WORK REQUEST: Exactly as they appear, print the line with "Click the back to inbox arrow button" and each line after it through the end of the entries below; leave out pictures.

━━━━━ WORKING DATA

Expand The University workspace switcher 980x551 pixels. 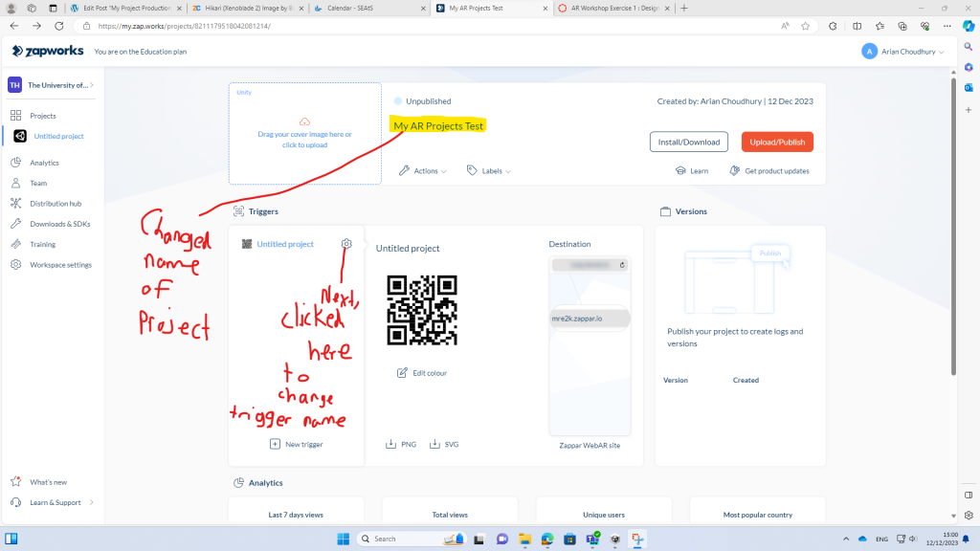52,85
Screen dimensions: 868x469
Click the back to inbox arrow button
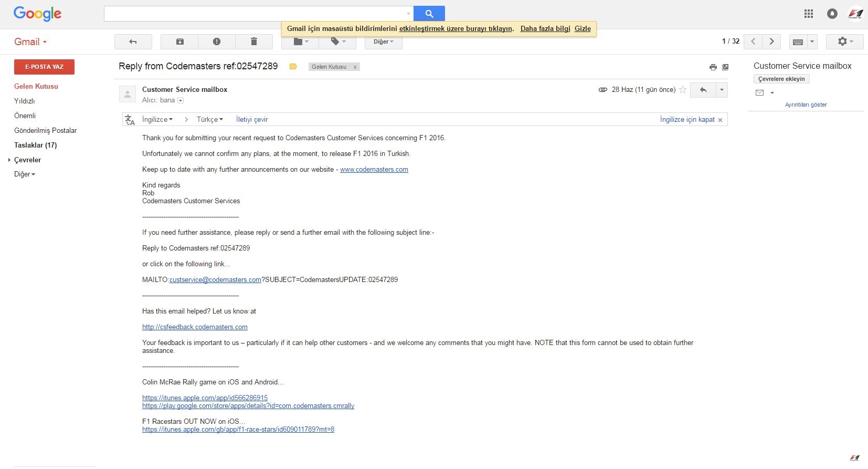point(133,41)
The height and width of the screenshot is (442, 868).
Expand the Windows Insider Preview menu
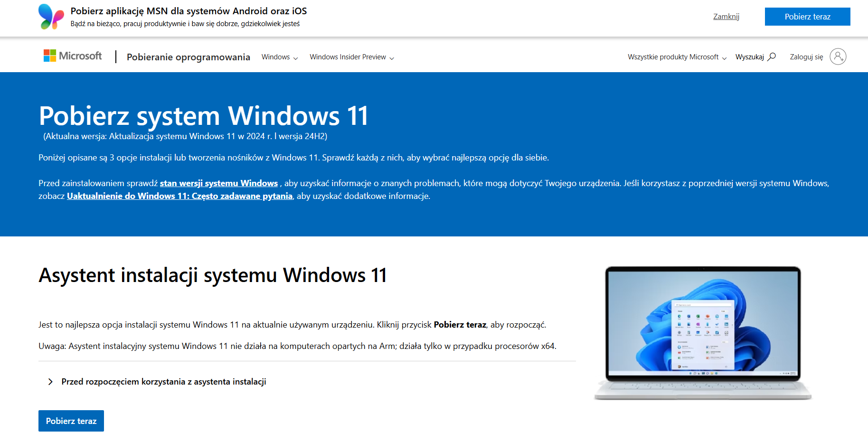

━━━━━━━━━━

YOUR SOLUTION:
Click the back to inbox arrow button
point(133,41)
The height and width of the screenshot is (442, 868).
Expand the Windows Insider Preview menu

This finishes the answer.